Aunque eso de saltarse el primer acto y empezar por el segundo
a la brava ya empieza a ser habitual en el cine superheroico: a estas alturas,
ya se presupone que el público conoce al dedillo las historias de los orígenes
de todo quisque (mil veces machacadas en los comics) y se asume que estas películas
van dirigidas a los iniciados, que son los que se dejan la pasta en taquilla.
Repasen las producciones Marvel si no me creen.

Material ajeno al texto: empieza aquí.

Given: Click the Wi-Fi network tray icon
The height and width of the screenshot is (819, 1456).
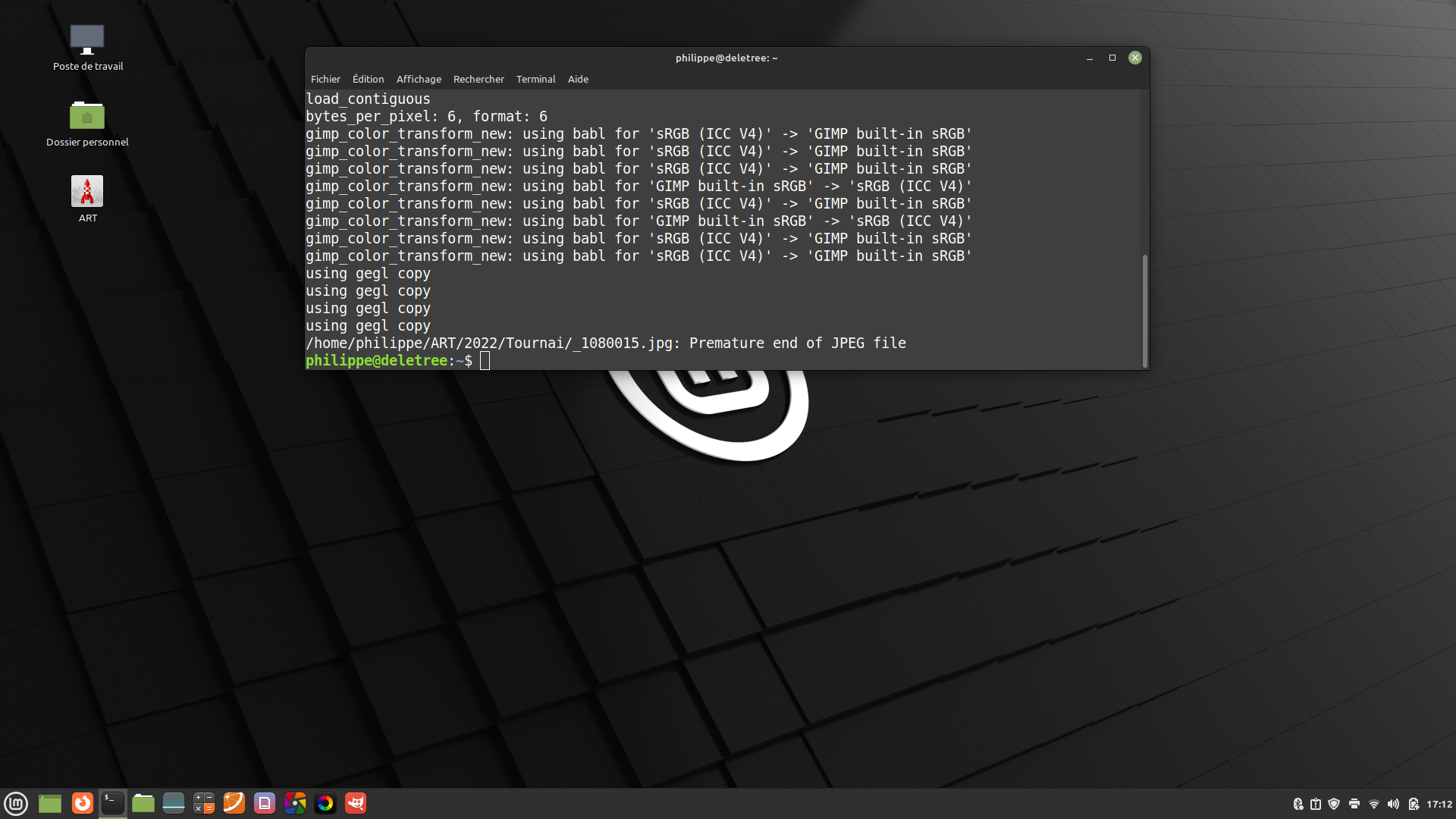Looking at the screenshot, I should coord(1373,804).
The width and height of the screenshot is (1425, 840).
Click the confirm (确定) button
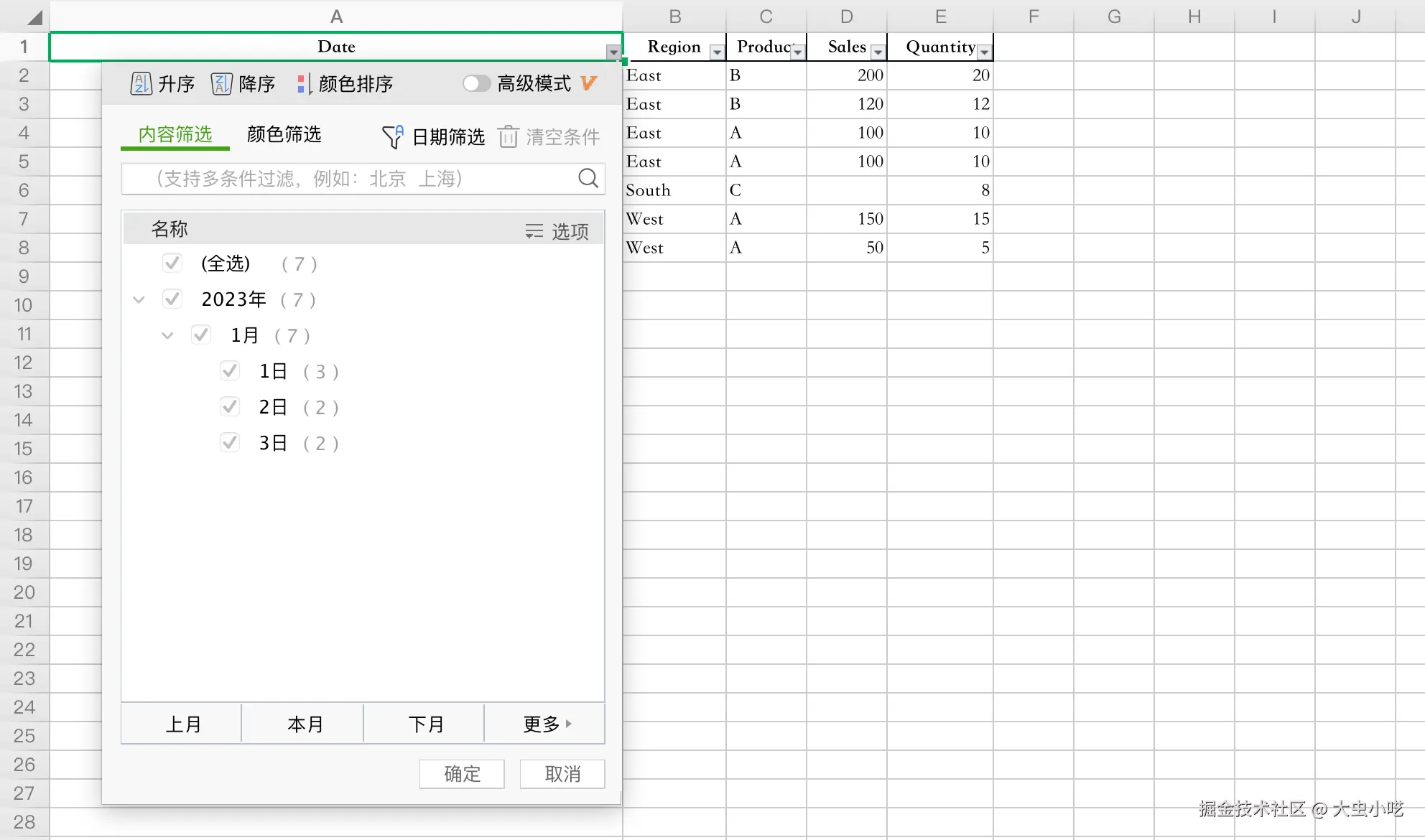click(462, 774)
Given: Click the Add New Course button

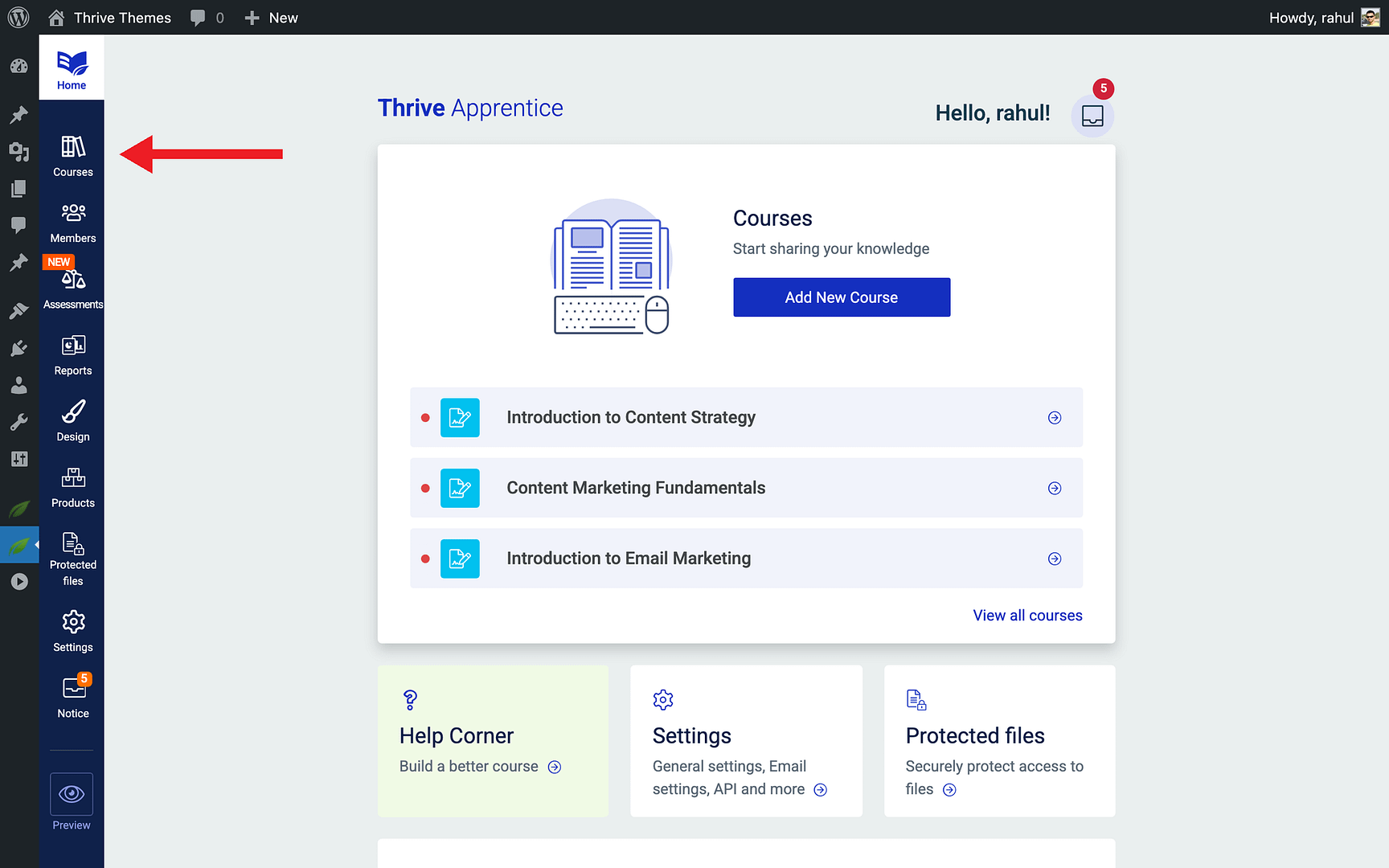Looking at the screenshot, I should pyautogui.click(x=841, y=297).
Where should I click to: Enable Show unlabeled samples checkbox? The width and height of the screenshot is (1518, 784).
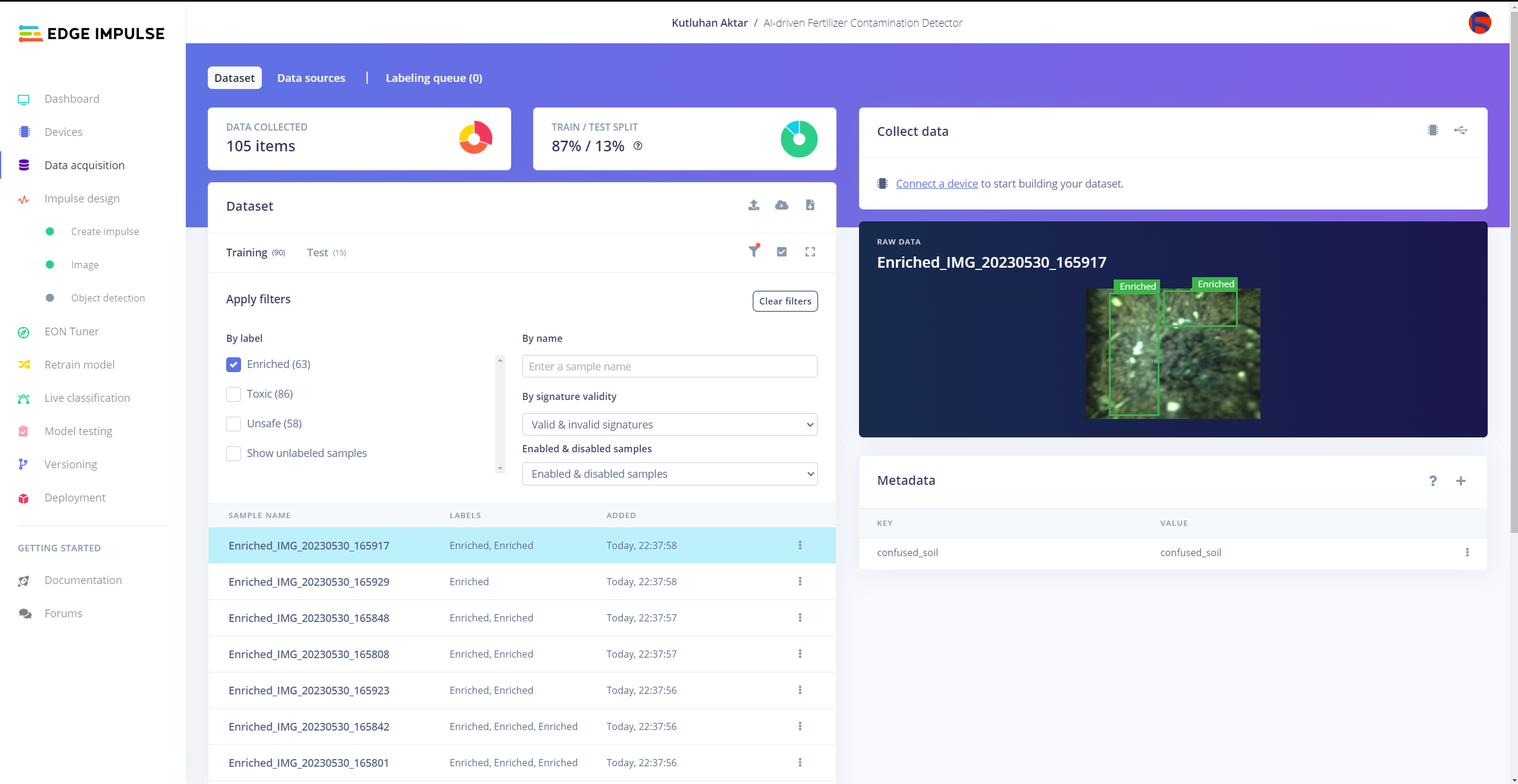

Y con todo, esta película es muy valiosa, porque nos
devuelve algo que no sabíamos cuán importante era hasta que lo perdimos: el
héroe bueno. El héroe que no duda en arriesgar su vida por salvar la de un
niño, o hasta la de una ardilla. El héroe quasi-todopoderoso que no osa usar sus invencibles
aptitudes para imponerse a nosotros (ese era el Superman que admiraba Umberto
Eco, léanse Apocalípticos e integrados). El héroe que defiende un pueblo
desarmado, que se parece sospechosamente a los palestinos de Gaza, de un
ejército hiperarmado que se parece sospechosamente al de Israel. “Mira al cielo”,
dice el cartel de la película. Hace demasiado que no miramos al cielo. Ya
estamos sobresaturados de héroes cínicos y medio psicópatas como Batman, Iron
Man o Wolverine, o psicópatas del todo como Deadpool. Ahora que parece que
lo que está de moda es ser tan malote como Donald Trump, Vladimir Putin, Elon
Musk o Santiago Abascal, el nuevo punk—y eso lo afirma el mismísimo Superman en
la película—es la bondad. El mismo James
Gunn lo dijo de su película:
“Es la historia de Estados Unidos, del inmigrante que
vino de otros lugares, como los que poblaron el país. Aunque para mí es, sobre
todo, una historia que explica que la bondad humana es un valor que hemos
perdido”.
Y sí, es un valor que hemos perdido. Porque el mayor poder de
Superman no es su fuerza, ni los rayos láser en los ojos, ni su capacidad de
volar. Es su bondad. Y deberíamos dar
gracias a James Gunn por habernos devuelto al boy scout extraterrestre vestido
de rojo y azul, para recordárnosla. Aunque sea sólo por eso, la película merece
la pena. Aunque sea sólo por eso, mi niño interior, ese que siempre tuvo
corazón de boy scout, disfrutó tanto con ella.